Defeat the Modi Regime's War on Farmers and Democracy

War on Farmers

 

The farmers' movement in India for the repeal of the disastrous farm laws of the Modi government has now entered the fourth month. In these three months the movement has demonstrated limitless creative energy, courage, imagination and resilience. The regime had tried to nip the movement in the bud by blocking their entry into Delhi, but the farmers fought back by occupying the borders and setting up huge protest sites. By stopping farmers from pitching their tent on Delhi's Ramlila Maidan, the Modi government made sure we got four protest sites surrounding the capital.

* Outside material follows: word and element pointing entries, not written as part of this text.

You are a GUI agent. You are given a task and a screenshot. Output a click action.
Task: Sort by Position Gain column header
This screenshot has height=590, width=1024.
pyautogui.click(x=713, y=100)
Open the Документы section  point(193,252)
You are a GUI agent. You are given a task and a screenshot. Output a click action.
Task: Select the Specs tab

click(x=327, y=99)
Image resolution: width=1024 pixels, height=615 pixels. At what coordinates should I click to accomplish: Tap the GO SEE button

The protests reached a pinnacle on the Republic Day, with Delhi denizens lining up on two sides of roads to applaud the protesting farmers holding their unforgettable tractor parade. But the regime and its lapdog media reduced the parade to the stray incident of a few people hoisting the Sikh religious flag on an empty pole in the Lal Qila ramparts. With massive media blitzkrieg discrediting the movement as anti-national anarchy and conspiracy, the regime unleashed its trademark weapons of fabricated charges under draconian laws and the tango of police repression and orchestrated attacks by organised thugs. For a few hours it looked like the regime had managed to overpower the unprecedented upsurge of India's farmers.

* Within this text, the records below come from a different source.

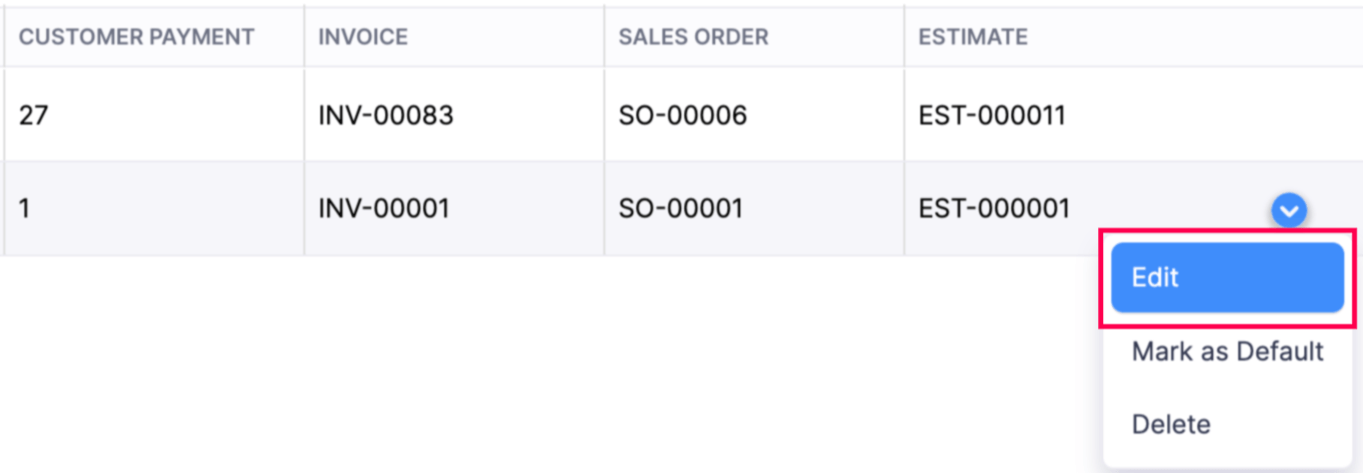Click the Estimate column header
Screen dimensions: 1363x473
pos(973,37)
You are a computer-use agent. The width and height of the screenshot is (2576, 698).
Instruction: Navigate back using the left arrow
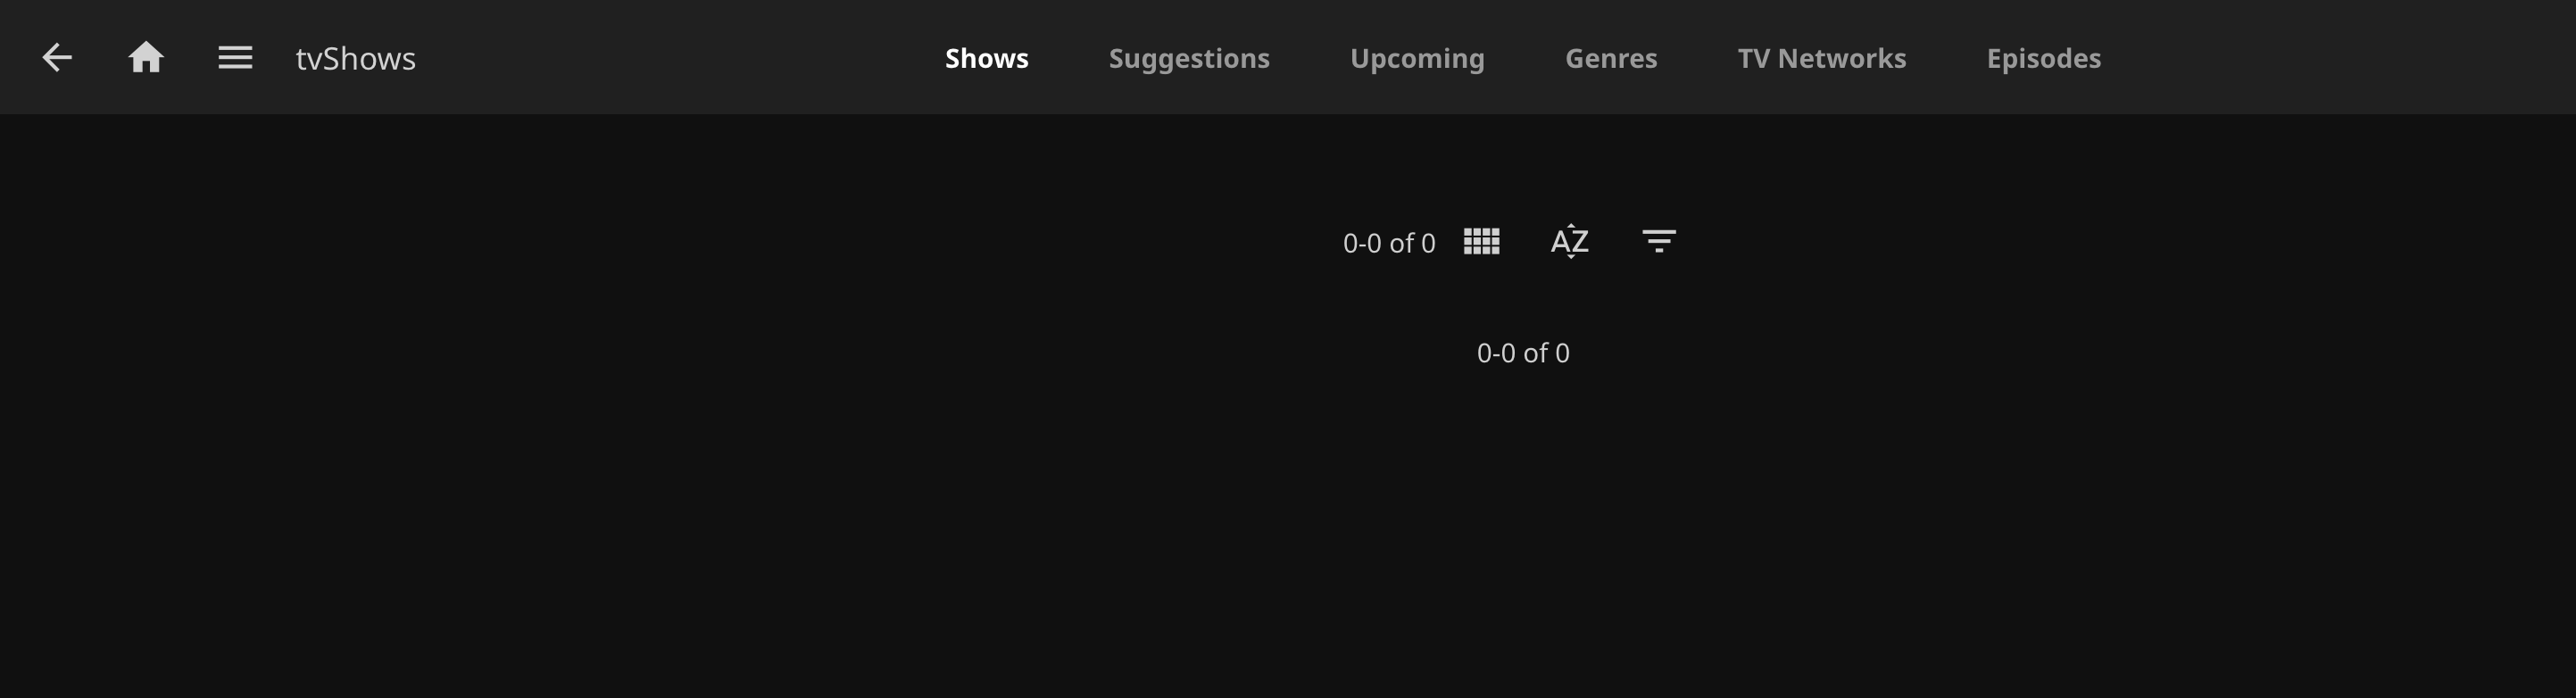[x=57, y=58]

The farmers movement overcame that juncture of crisis with remarkable resilience. It has now come back stronger with wider and deeper support across North India and louder resonance than before in other parts of India. The rise of Rakesh Tikait as a powerful face of the movement and the massive participation in Kisan Mahapanchayats in Western UP, Haryana and Rajasthan have once again put the government on the backfoot. The unity and strength of the farmers has once again blocked the option of crushing the movement through sheer repression. To counter the emotional impact of Tikait's tears Modi has gone back to shedding crocodile tears for small farmers and spinning a deceptive narrative about the 'harmlessness of the farm laws'.

Modi devoted his long speeches in both chamers of Parliament to this mission. He claimed that MSP and APMCs would continue as before, the laws are only empowering farmers with additional options regarding the sale of their crops. In Rajya Sabha, he targeted farmer leaders and others supporting the farmers' movement as 'andolanjeevi' (surviving on struggles) and 'parjeevi' (parasites). Obviously, he considers struggles as trouble, as organisers and leaders of struggles as troublemakers. This is just another way of presenting his case for making India's democracy 'opposition-free', or turning democracy into dictatorship by killing dissent. In Lok Sabha, he called the farmers' movement sacred but chastised it for raising 'impure' demands like release of political prisoners.

Clearly, the regime does not want farmers to talk about non-farm issues or non-farmer citizens to talk about farmers. In other words, the idea is to isolate the farmers and intimidate others who are supporting the farmers. This strategy is already being pursued to the hilt. The Modi government's ridiculous response to the tweets by Rihanna and Greta Thunberg and the arrest of climate change activist Disha Ravi in connection with the so-called Thunberg Toolkit Case are just two terrible examples of this strategy at work. By arresting Disha Ravi, the government is probably trying to kill several birds with one stone. It is a warning to India's own environmental movement, against making common cause with the farmers and against challenging corporate interests.

We must remember that the new labour codes, the farm laws and the subversion of environmental safeguards are all of a piece, they constitute the government's latest legal package to promote corporate interests at the cost of India's workers, farmers and environment. And looking at the way the Delhi Police violated all norms to arrest an activist from Bengaluru to put her in a Delhi prison, we can clearly say the central government is making it a habit to override all constitutional restrictions and federal norms. The Disha Ravi arrest is intended to be a message for all concerned that the Modi government is ready to go to any length in its war on India's farmers and India's Constitution.

For all of us supporting India's farmers and defending the constitutional foundations of rule of law in a secular democratic republic, the challenge is to defeat the Modi government's diabolical strategy. If the government is trying to weaken the solidarity for farmers, the response must be to build more active solidarity. If the government is trying to bombard small farmers with fraudulent propaganda about the farm laws, our job is to take the message of the movement to all sections of small and marginal farmers and agricultural labourers. If the government is hoping to project the movement as an expression of Jat power to alienate other social groups, our job is to bring the broader social composition of the movement to the fore. The farmers' victory will be the victory of all Indians who are fighting for their rights against corporate aggression and fascist offensive.